Yeah not sure I’d call this pro-conservative or crazy liberal. This just a sad commentary on the state of our country. There will always be homeless people but it should be a choice and not because the cost of living has made it happen.
U.S. homelessness surged 18 percent to record level, annual report says
Submitted 5 days ago by Amoxtli@thelemmy.club to conservative@lemm.ee
https://www.washingtonpost.com/nation/2024/12/27/homeless-housing-costs-inflation/
SeanBrently@lemm.ee 5 days ago
Interestingly the modern era of homelessness in america started in the 80’s with the Reagan administration, starting with deinstitutinalization of the mentally ill, budget cuts to HUD and deliberate weakening of workers rights and protections.
The oft-repeated false idea that “the free market” will automatically find the most efficient solutions for everything has been proven false again and again, and here is yet another example.
jimbolauski@lemm.ee 4 days ago
Deinstitutionslization started in the 70’s as well as modern homelessness. Peanut boy had high unemployment rates at 9% and insane interest rates 22%, no one could afford to buy a home in the 70s. Reagan managed to get unemployment down to 5% and interest rates to 6%.
Bongo_Stryker@lemmy.ca 4 days ago
Sure, you can make rhe case that the origin of the current homelessness crisis goes further back, but it is undeniable that Reagan accelerated the process beyond any other set of post war policies.

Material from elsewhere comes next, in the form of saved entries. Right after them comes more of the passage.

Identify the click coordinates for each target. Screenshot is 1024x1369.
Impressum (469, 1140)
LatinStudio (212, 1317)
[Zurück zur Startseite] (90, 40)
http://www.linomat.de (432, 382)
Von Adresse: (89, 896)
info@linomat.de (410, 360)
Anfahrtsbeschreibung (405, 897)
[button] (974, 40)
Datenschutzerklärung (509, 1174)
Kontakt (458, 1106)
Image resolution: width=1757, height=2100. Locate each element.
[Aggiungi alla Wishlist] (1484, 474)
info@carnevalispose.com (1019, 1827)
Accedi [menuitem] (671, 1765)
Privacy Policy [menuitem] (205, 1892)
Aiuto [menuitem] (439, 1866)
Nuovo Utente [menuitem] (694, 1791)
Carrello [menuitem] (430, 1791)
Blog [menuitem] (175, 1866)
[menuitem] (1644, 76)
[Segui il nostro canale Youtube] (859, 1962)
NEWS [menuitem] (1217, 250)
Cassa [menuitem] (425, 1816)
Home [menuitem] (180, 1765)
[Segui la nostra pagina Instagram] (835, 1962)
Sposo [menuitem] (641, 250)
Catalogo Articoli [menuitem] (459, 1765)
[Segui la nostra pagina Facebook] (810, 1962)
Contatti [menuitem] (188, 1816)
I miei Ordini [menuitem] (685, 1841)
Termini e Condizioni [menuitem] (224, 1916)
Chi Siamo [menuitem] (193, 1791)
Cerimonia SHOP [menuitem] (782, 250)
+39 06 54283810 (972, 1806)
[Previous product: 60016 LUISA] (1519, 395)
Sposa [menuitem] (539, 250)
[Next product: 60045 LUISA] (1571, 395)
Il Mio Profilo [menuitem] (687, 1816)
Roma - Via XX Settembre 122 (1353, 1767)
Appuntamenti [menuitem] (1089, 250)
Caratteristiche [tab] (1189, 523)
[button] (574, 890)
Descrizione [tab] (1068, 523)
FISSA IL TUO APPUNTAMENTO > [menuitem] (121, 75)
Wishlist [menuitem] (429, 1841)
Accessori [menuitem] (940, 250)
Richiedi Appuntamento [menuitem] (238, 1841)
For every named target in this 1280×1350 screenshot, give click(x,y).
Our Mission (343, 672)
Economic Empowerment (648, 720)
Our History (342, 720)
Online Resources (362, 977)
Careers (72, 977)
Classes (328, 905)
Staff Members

You can also point to some short term benefits from that administration but you don’t mention that Reagan (and the party of fiscal responsibility) increased the federal debt from $738 to $2.1 trillion, thus transforming the USA from the worlds largest creditor to the worlds largest debtor.
Since Reagan, many people who called themselves conservatives and those who called themselves liberals both embraced neoliberal policies, and some benefited a lot. The long term consequences we see are dissapearing middle class, ever increasing income inequality and record levels of homelessness.
It also seems like no particular person or party is really to blame, these are just the natural results of late stage capitalism, invisible hand of the market and all that.
shalafi@lemmy.world 4 days ago
As a teen in the 80s, I was all about Mtv. In the final years they were constantly talking about the homeless problem. Well shit, I thought, I’m just a kid, didn’t know this was a thing, assumed it always had been.
SeanBrently@lemm.ee 2 days ago
Yeah, there have always been some people, hobos for example. Post WW2 there was a small population of unsettled people, mostly white men. People of color who were down and out got jailed. Mostly it was older men, disabled and/or suffering from addiction and depending on social security or welfare. There were cheap hotels, “flophouses” and roominghouses in the poorest parts of cities. Old guys staying in such places would be considered housed by today’s standards.
But then in the 80’s things changed. Younger men, and then women, and then whole families became homeless in a way that had never been seen before. Hardworking responsible people unable to get health insurance would lose everything if sick or injured and unable to work, savings taken by medical bills. Veterans with ptsd got no little to no help from the VA. Budget cuts closed psychiatric hospitals and people with chronic and severe mental problems were turned out onto the street, unable to care for themselves. America’s population of “homeless” and “street people” kept growing.
Lovstuhagen@hilariouschaos.com 3 days ago
To be completely fair to Reaganites, I think they are not concerned with homelessness being fixed.
SeanBrently@lemm.ee 3 days ago
Absolutely correct.
The Reaganites and their descendants have no intrest in the poor, except in their utility as a means of criticizing the democrats. However hypocritical such a criticism may be, have the democrats made it a priority to address homelessnes? The democrats are just as beholden to wall street and it’s concerns as those across the aisle.
Only by protecting workers rights, and following other fair, common sense socialist principles and policies, can we get Americans back to meaningful employment and living in safe affordable housing.